Updated: Mar 13, 2023

By Andreina Rodriguez

It’s never been an issue for adults to pick up books written for young adults and be able to get just as much out of them as they would any other book. Jasminne Mendez continues to prove this with her latest memoir, Islands Apart: Becoming Dominican American.


Set in the late 1980s and early 1990s, Islands Apart focuses on the poet and author's early childhood and serves as a companion to Island of Dreams and Night-Blooming Jasmin(n)e, her previous books based on her later years.


The book, out on Sept. 15 by Arte Público Press, begins with a compelling lyrical essay featuring the contrasting voices between Mendez’s birth story and Mendez herself. The author sets the book's tone by demonstrating her experiences as an adolescent who felt out of place because of her background.


As a military child, Mendez endured living in the South as a Black Dominican girl — a rare demographic in the predominantly white southern areas of Alabama, Mississippi, Kentucky, Texas, and Tennessee. Mendez rarely came across other people who looked like her or who shared the same experiences. We’re taken on a journey of young Mendez, who opens up about her firsts as a young child from her first crush, first friend, and first loss.


While it’s written from the lens of young Jasminne, Islands Apart sparks memories and realizations of childhood experiences relatable to many Dominicans. As the older sibling, Mendez’s mother made her responsible for picking up most of the chores in the house.

• [GIVEN MATERIAL]:
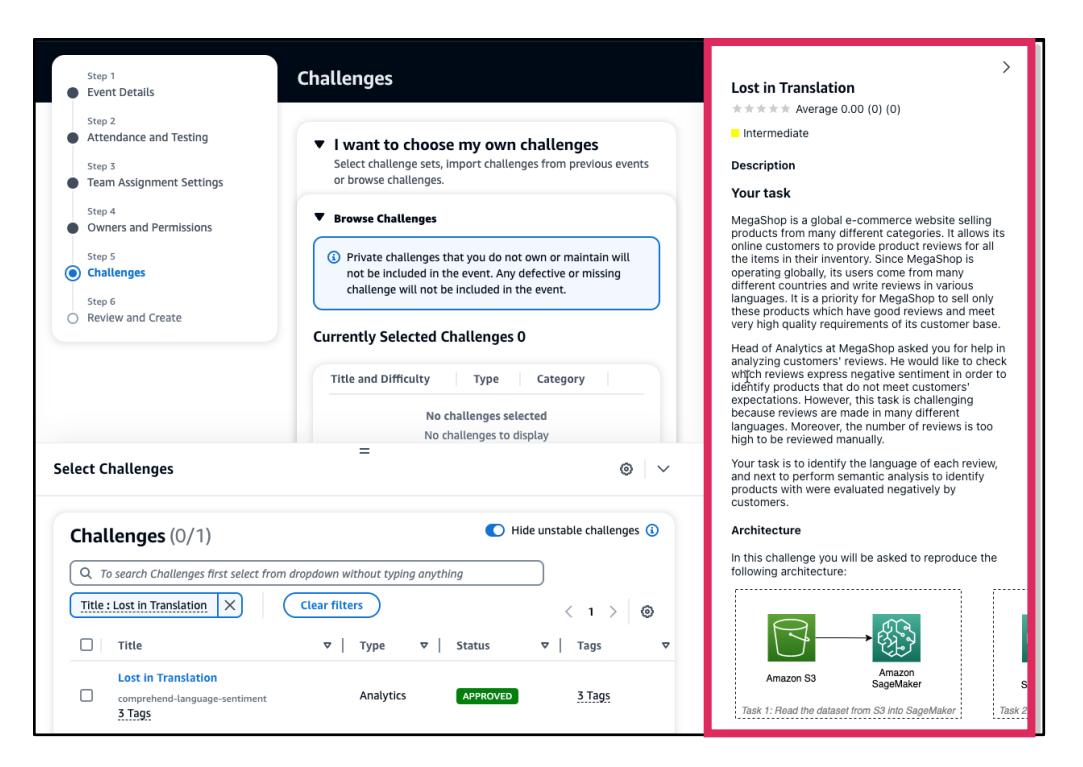Click info icon next to Hide unstable challenges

• [BRIEF 1]:
Answer these from the book review:
(a) Which press is publishing Islands Apart?
(b) In what years is the book set?
(c) Who made Mendez responsible for most of the household chores?
• [BRIEF 2]: Please list every U.S. state named in the book review.
• [BRIEF 3]: Print the book review from "It’s never been" up to and including "of her background.".
The material is not needed for any of this.

• [COMPLETE ANSWER 1]:
(a) Arte Público Press
(b) The late 1980s and early 1990s
(c) Her mother

• [COMPLETE ANSWER 2]: Alabama, Mississippi, Kentucky, Texas, Tennessee

• [COMPLETE ANSWER 3]:
It’s never been an issue for adults to pick up books written for young adults and be able to get just as much out of them as they would any other book. Jasminne Mendez continues to prove this with her latest memoir, Islands Apart: Becoming Dominican American.


Set in the late 1980s and early 1990s, Islands Apart focuses on the poet and author's early childhood and serves as a companion to Island of Dreams and Night-Blooming Jasmin(n)e, her previous books based on her later years.


The book, out on Sept. 15 by Arte Público Press, begins with a compelling lyrical essay featuring the contrasting voices between Mendez’s birth story and Mendez herself. The author sets the book's tone by demonstrating her experiences as an adolescent who felt out of place because of her background.